→ Exercise requirements: Check every line below for the word "ונוער" and give only the number of lines where it appears.

(Stored data)
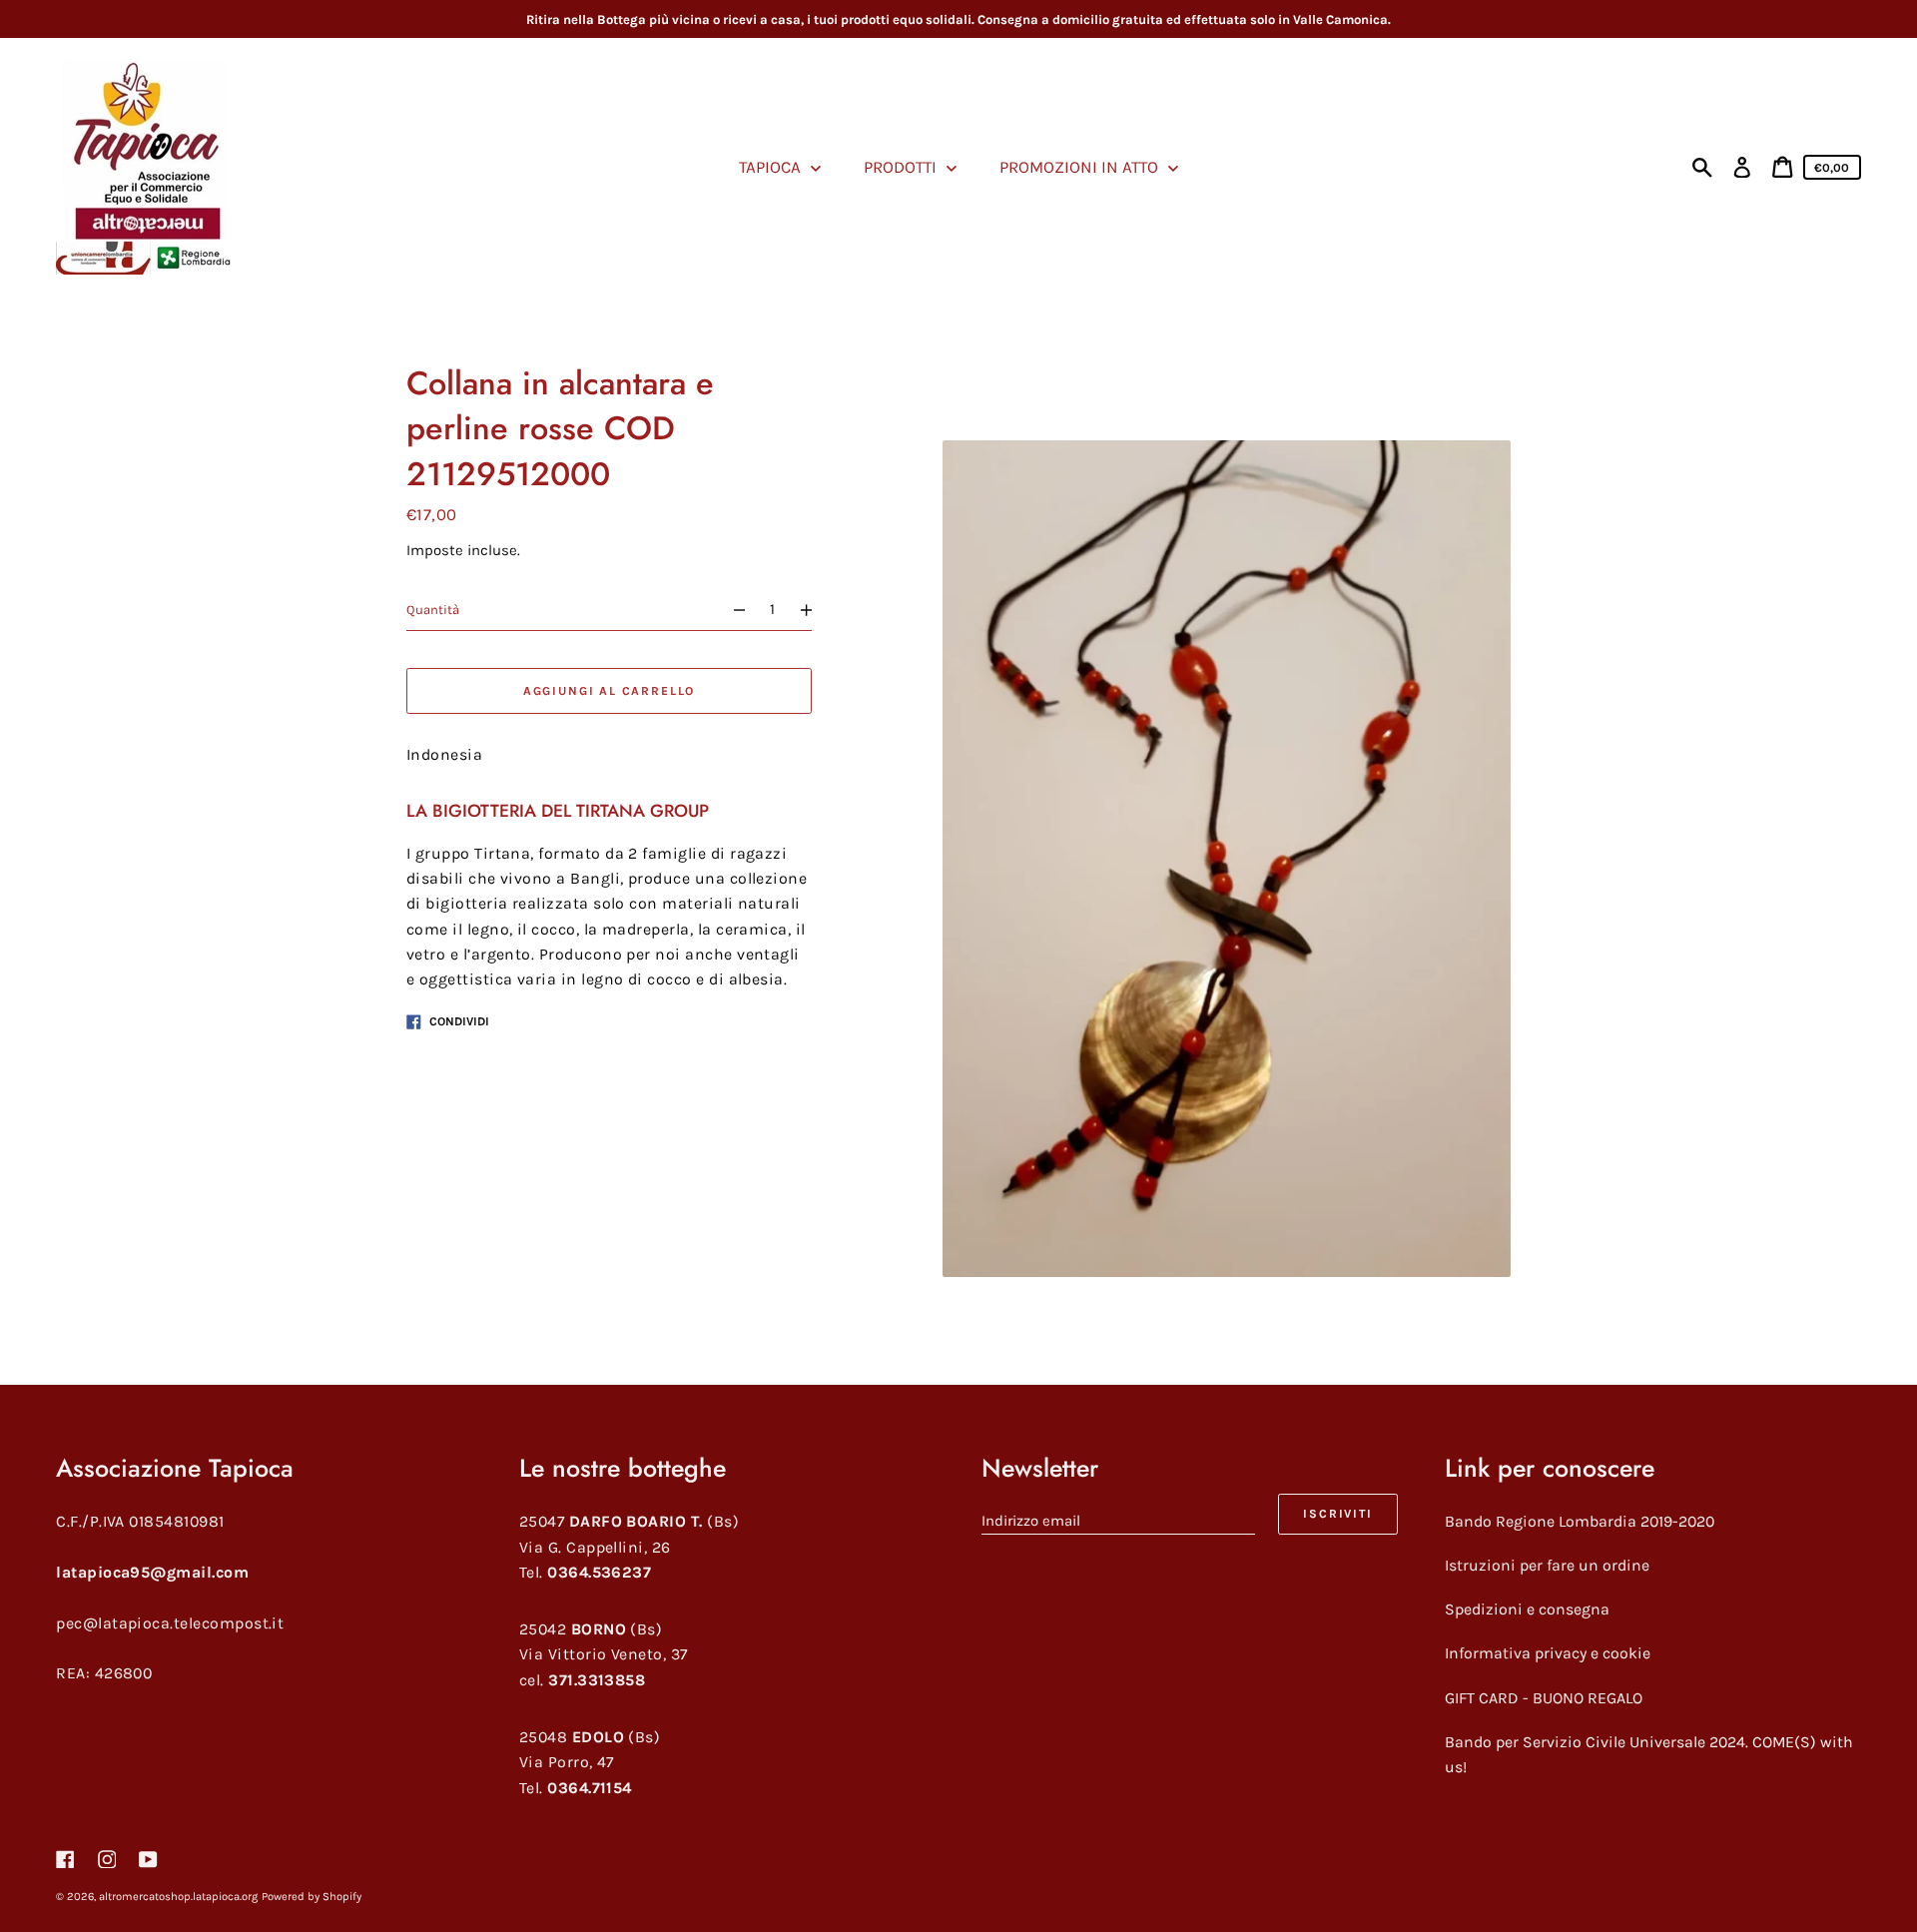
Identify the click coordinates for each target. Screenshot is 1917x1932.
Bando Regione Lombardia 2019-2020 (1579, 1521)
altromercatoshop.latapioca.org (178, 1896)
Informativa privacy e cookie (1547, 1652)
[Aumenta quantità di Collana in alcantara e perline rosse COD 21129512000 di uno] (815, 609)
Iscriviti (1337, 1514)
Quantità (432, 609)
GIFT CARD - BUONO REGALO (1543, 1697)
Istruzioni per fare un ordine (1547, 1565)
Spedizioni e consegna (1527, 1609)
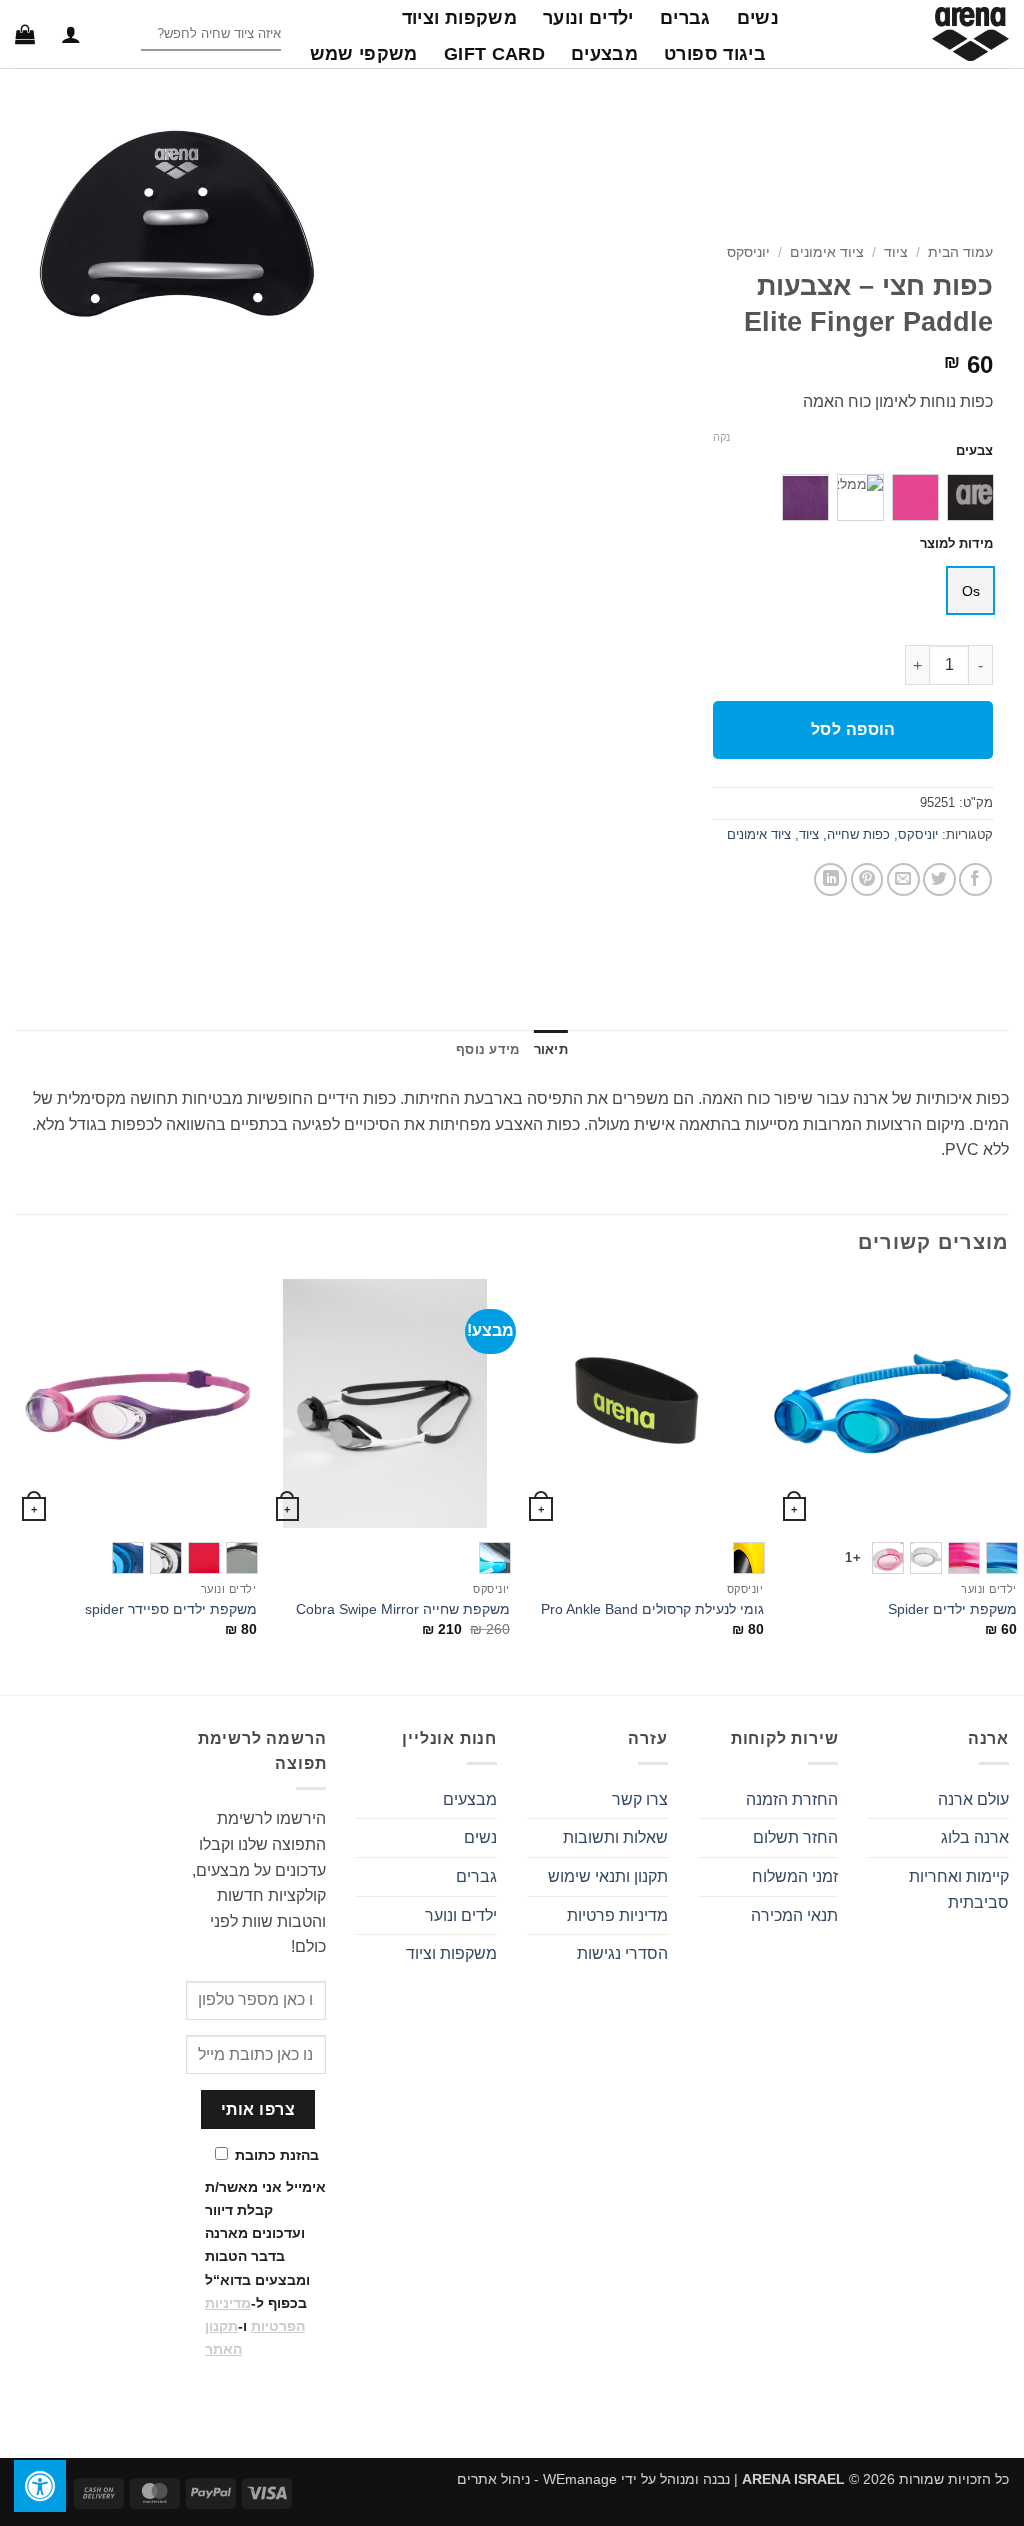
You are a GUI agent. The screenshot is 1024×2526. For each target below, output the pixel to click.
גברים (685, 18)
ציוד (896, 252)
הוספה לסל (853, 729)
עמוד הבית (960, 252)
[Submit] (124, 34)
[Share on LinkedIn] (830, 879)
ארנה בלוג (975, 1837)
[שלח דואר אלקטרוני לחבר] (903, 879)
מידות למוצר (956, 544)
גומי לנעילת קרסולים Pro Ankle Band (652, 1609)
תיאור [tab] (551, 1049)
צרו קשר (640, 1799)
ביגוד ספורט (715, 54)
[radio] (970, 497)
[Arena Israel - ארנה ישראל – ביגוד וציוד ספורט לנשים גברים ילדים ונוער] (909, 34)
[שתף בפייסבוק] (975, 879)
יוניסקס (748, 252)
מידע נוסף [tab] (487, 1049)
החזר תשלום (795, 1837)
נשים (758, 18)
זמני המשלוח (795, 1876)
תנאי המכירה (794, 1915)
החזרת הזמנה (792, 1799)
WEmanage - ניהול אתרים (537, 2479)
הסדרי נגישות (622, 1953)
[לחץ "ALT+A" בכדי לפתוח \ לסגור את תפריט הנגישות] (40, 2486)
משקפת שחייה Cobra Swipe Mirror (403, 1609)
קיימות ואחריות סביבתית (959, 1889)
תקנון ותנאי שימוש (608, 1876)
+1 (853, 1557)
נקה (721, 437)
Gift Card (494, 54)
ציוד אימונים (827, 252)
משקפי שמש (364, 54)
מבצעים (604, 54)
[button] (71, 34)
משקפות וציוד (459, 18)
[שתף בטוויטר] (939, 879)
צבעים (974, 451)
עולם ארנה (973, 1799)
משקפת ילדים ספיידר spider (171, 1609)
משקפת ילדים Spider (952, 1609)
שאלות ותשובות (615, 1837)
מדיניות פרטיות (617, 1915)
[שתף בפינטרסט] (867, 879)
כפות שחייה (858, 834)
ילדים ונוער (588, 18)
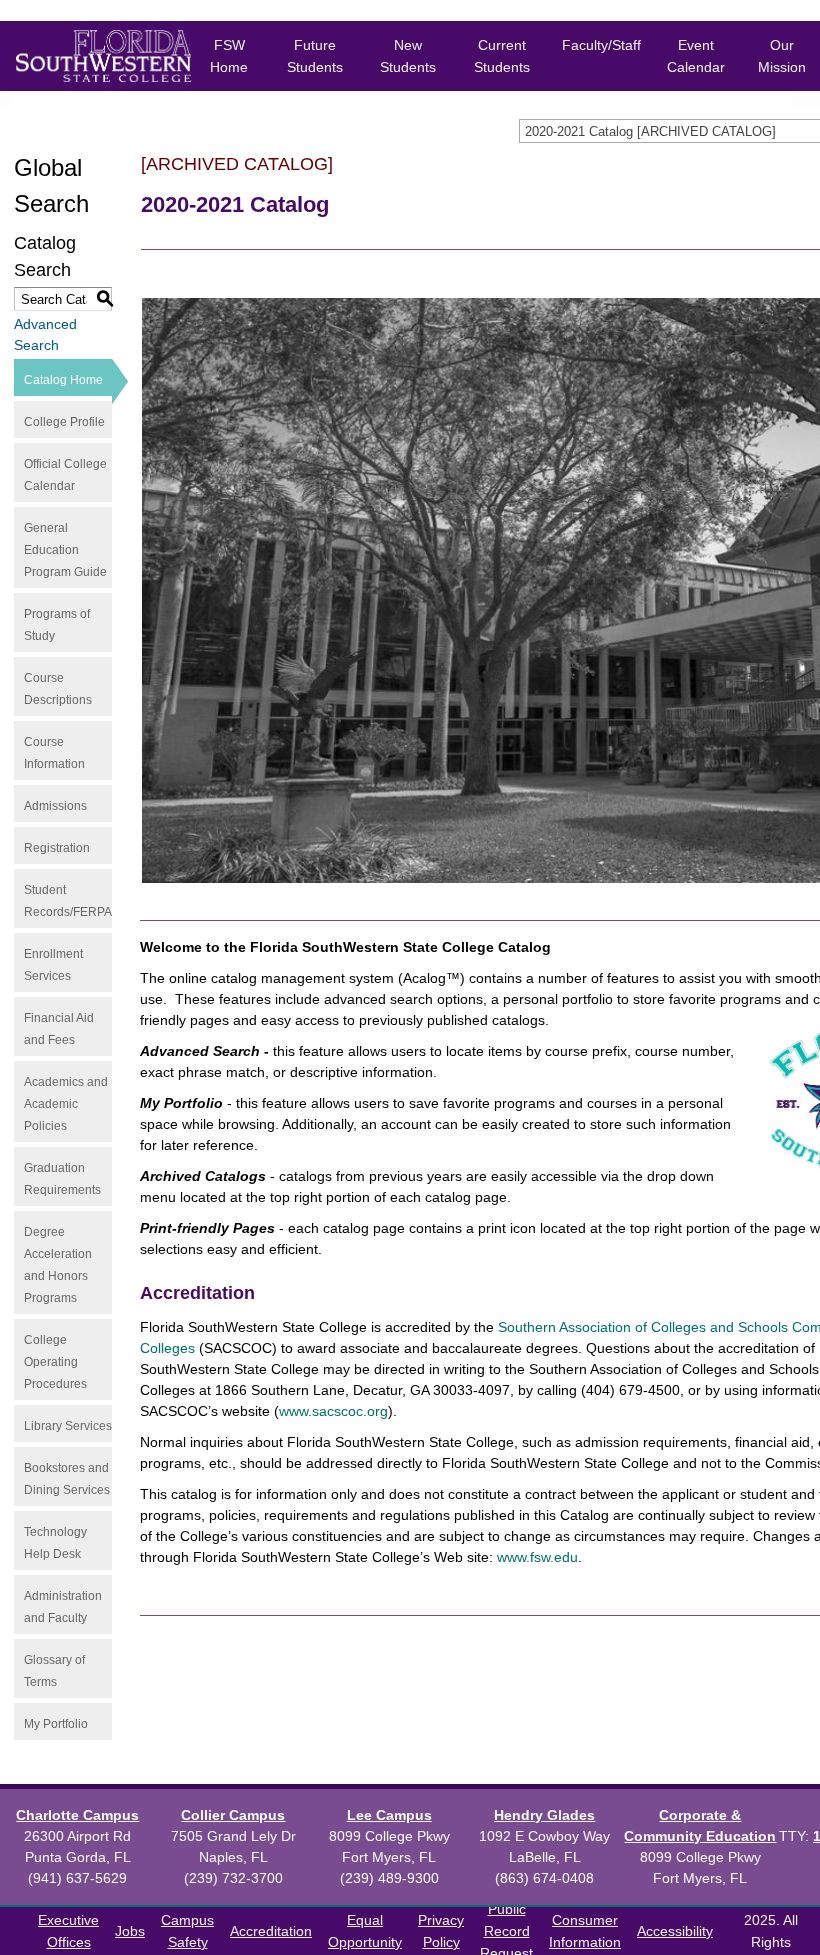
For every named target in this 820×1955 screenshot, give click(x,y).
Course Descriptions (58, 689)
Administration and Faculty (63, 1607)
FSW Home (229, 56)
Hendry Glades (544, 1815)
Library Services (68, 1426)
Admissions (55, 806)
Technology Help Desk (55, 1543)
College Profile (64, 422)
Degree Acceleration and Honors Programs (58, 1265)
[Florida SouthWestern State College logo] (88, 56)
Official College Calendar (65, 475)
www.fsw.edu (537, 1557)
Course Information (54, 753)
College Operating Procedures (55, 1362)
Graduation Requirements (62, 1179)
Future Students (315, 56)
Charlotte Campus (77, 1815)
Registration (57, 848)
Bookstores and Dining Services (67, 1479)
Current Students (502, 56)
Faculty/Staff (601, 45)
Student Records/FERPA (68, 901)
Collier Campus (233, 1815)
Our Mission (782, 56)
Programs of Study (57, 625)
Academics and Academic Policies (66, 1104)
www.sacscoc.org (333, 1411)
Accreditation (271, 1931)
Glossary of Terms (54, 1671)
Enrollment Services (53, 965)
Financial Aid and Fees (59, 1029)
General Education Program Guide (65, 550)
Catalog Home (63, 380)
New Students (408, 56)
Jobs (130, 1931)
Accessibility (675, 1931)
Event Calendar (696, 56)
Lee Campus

→ Solution below: 2